- _WHAT TO DO_
Among the entries below, only the lines from the one with "Image resolution: width=1024" through the one with "The width and height of the screenshot is (402, 745)." are to be retyped, exactly and without pictures.

- _Pixel coordinate grounding data_
◇ ◇ ◇
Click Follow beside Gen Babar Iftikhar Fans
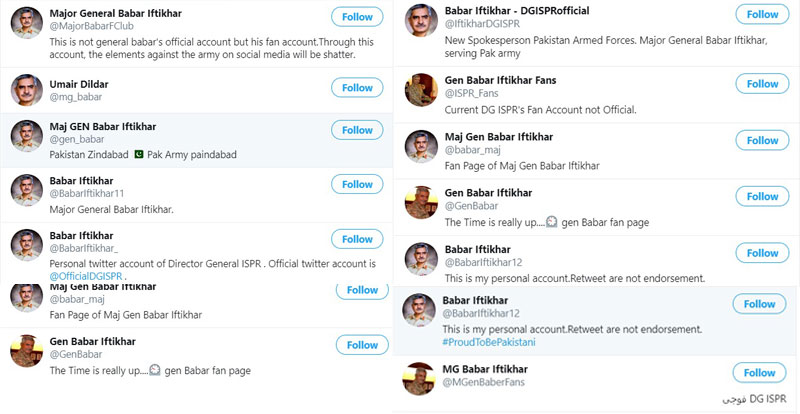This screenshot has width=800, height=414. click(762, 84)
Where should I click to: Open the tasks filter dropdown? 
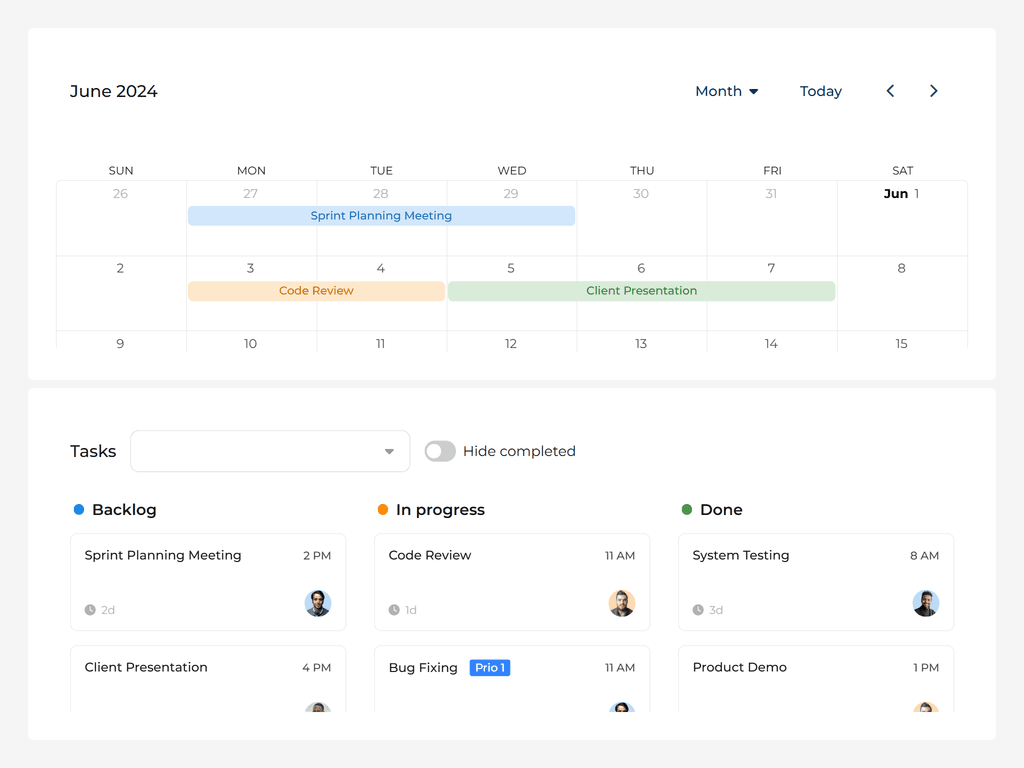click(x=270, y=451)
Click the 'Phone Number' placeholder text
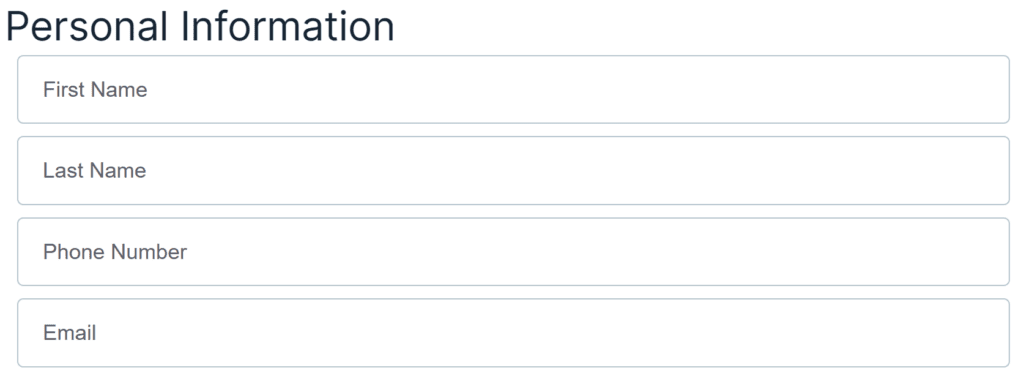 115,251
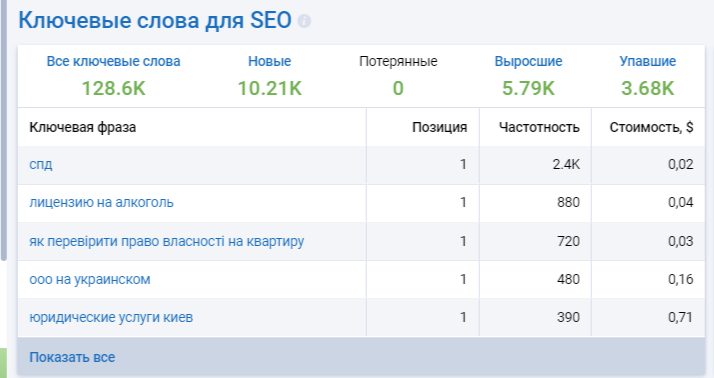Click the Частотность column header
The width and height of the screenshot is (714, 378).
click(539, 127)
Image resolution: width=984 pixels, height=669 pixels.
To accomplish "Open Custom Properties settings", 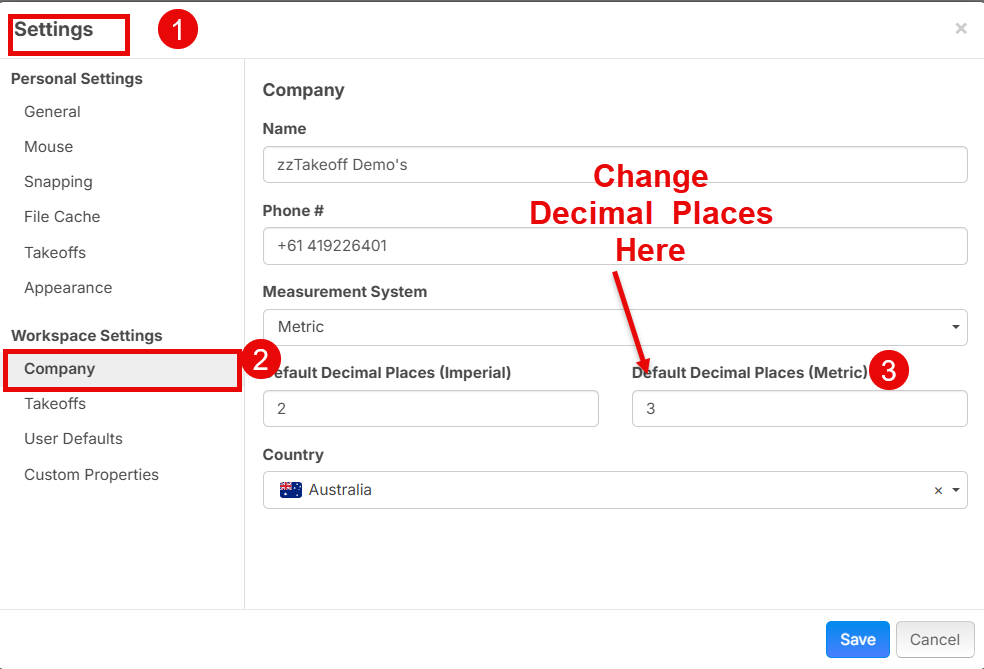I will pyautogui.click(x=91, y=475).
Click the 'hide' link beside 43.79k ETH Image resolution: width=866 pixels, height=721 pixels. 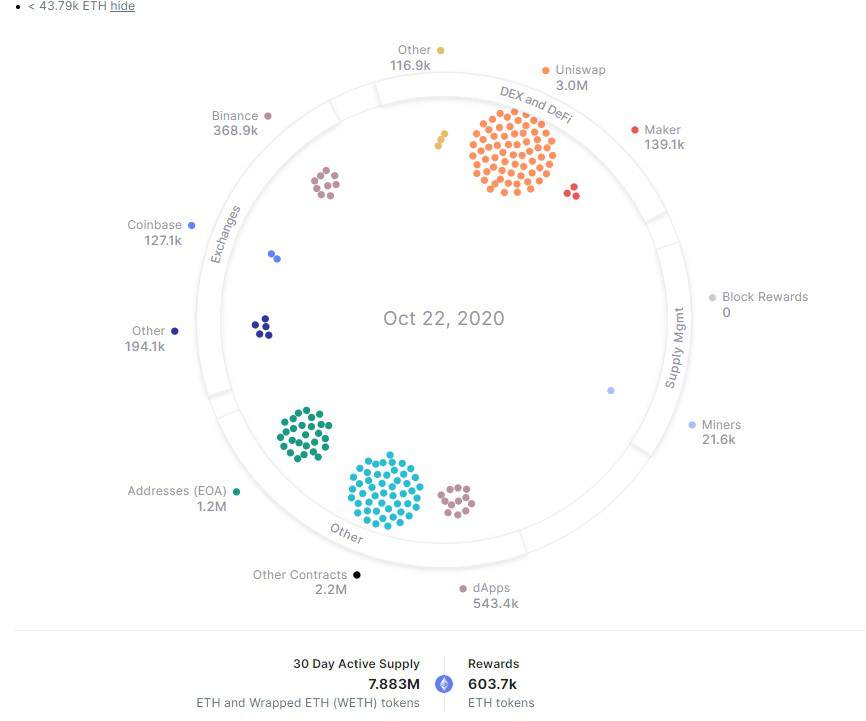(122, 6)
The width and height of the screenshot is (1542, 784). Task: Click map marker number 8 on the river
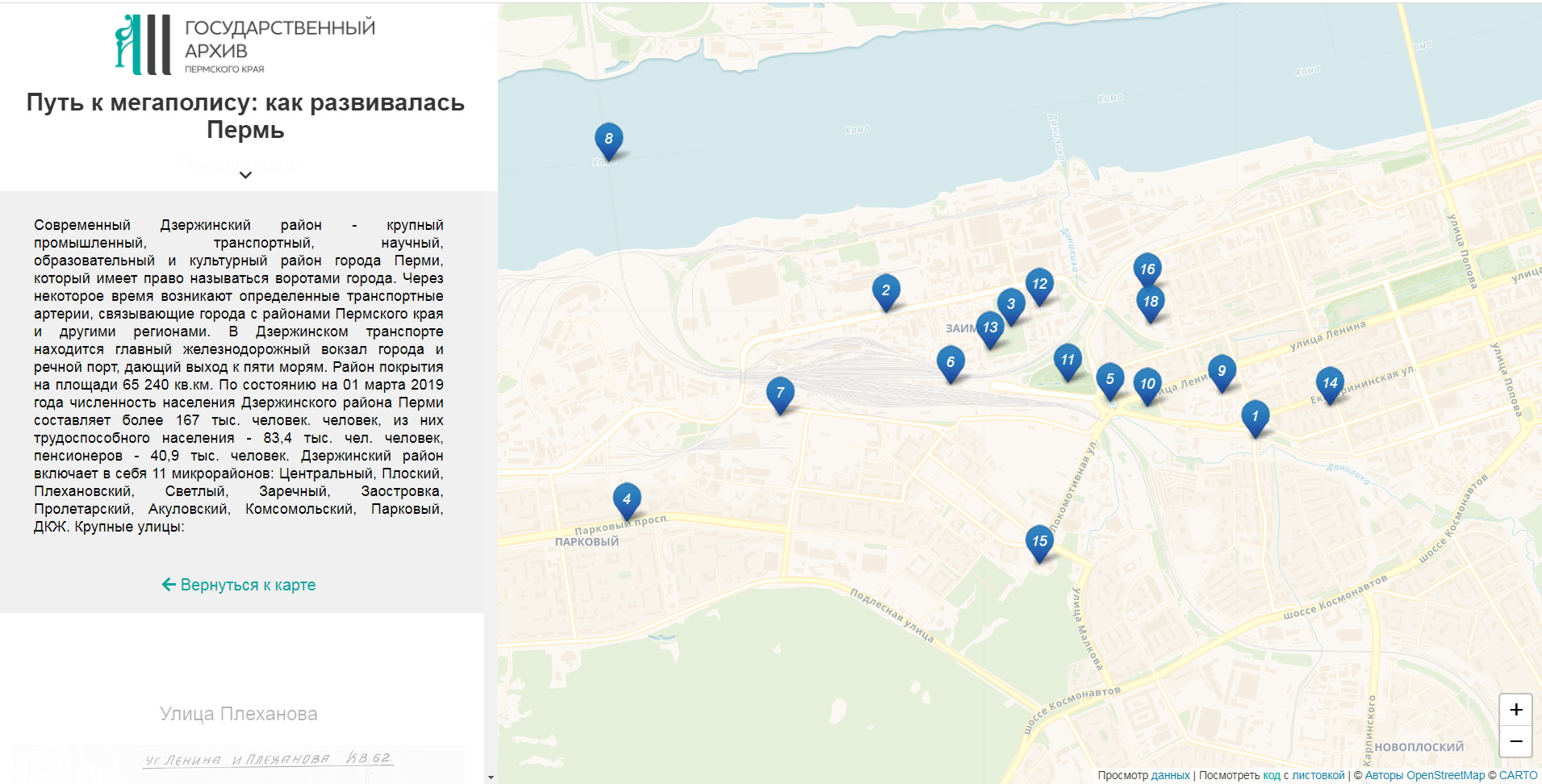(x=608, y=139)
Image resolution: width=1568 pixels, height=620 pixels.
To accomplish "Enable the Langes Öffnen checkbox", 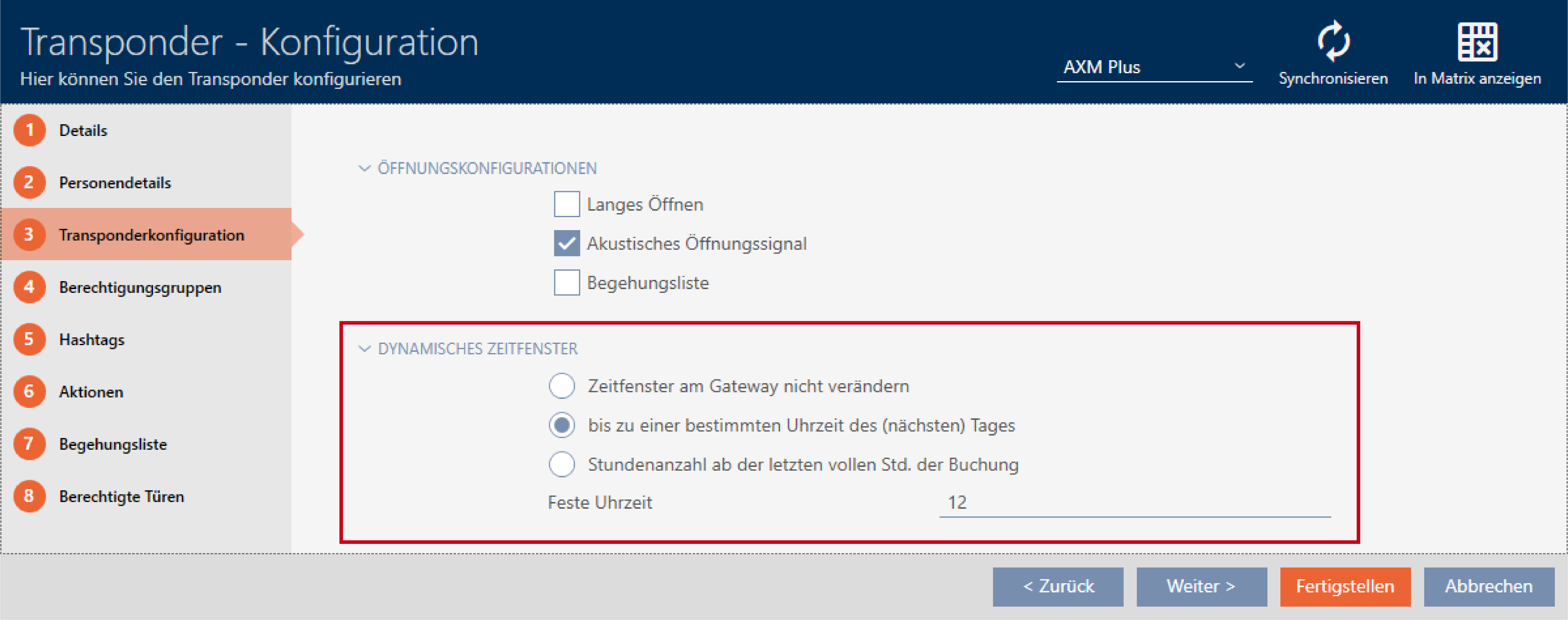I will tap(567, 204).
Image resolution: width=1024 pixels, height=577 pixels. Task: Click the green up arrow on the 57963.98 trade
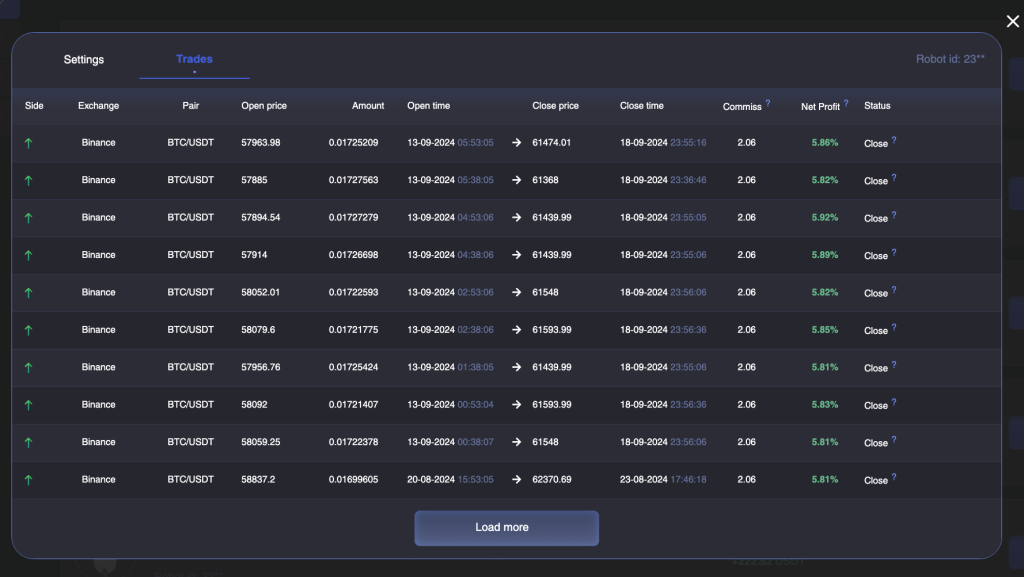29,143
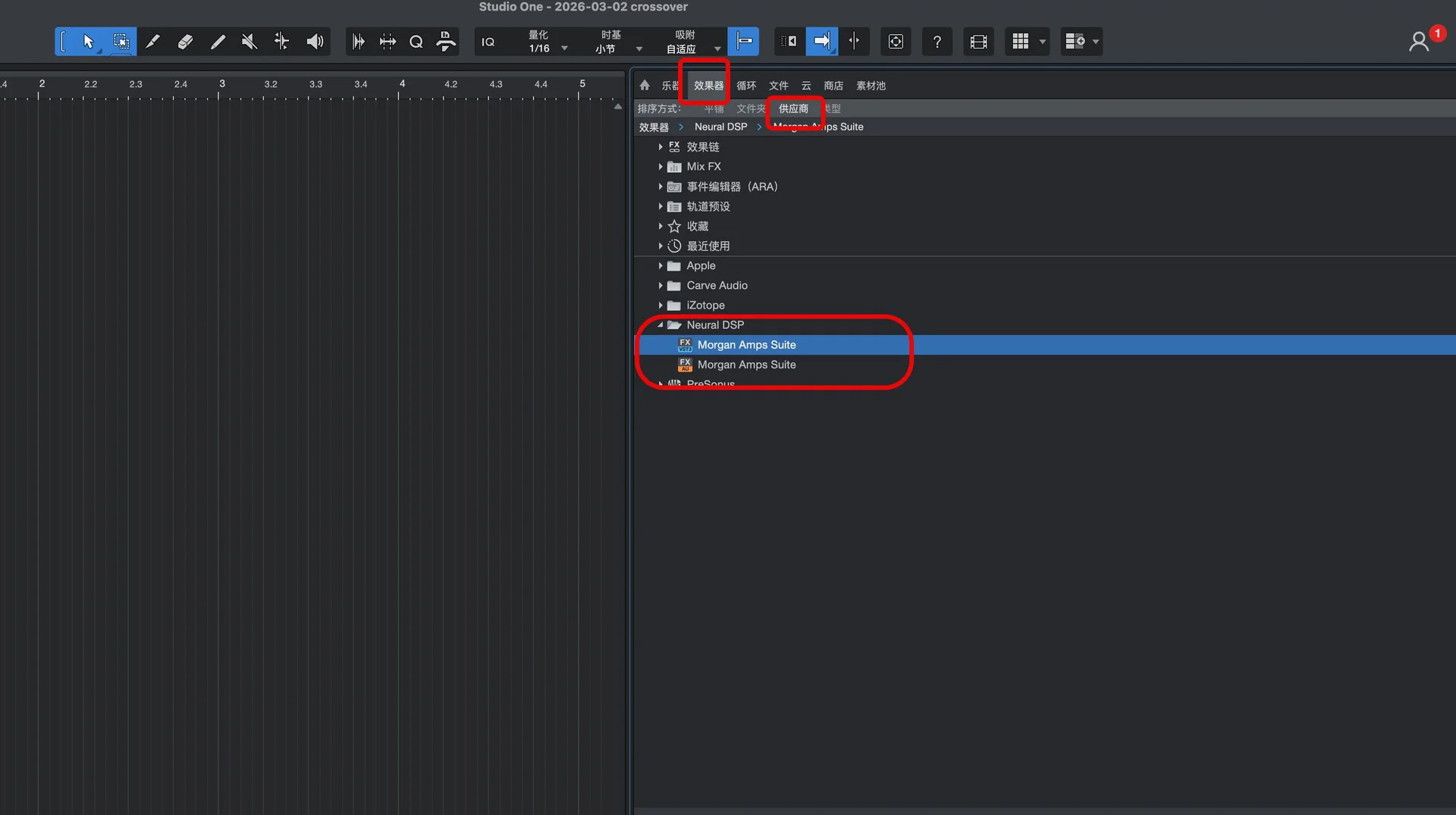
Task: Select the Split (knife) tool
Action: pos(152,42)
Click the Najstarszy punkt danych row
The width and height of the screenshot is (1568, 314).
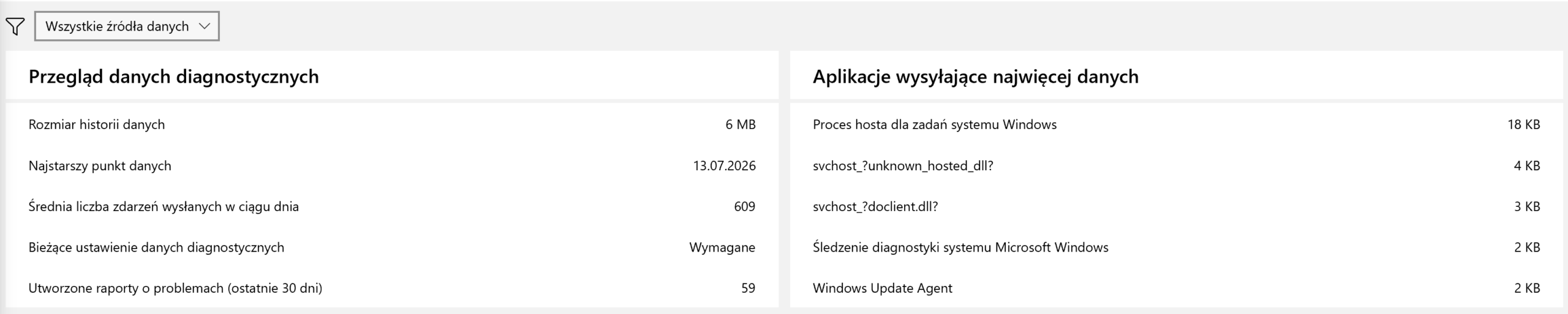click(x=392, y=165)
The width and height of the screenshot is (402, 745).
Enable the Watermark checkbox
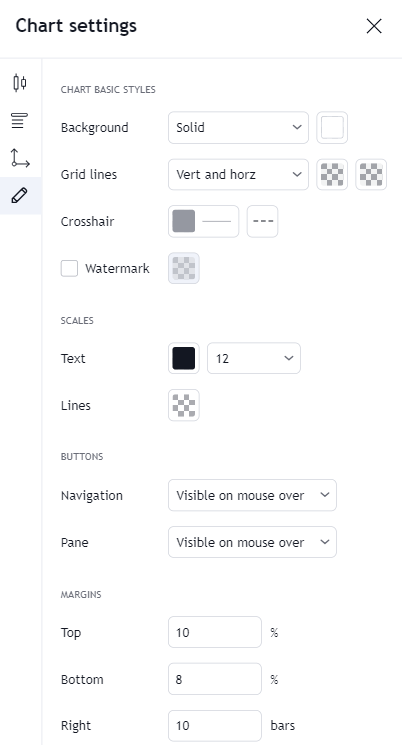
◇ ◇ ◇
- _TASK RESPONSE_
Image resolution: width=1024 pixels, height=577 pixels. Task: Click the green up arrow on the 57963.98 trade
29,143
Task: Select the Split (knife) tool
Action: pos(152,42)
Click the Najstarszy punkt danych row
The width and height of the screenshot is (1568, 314).
click(x=392, y=165)
The width and height of the screenshot is (402, 745).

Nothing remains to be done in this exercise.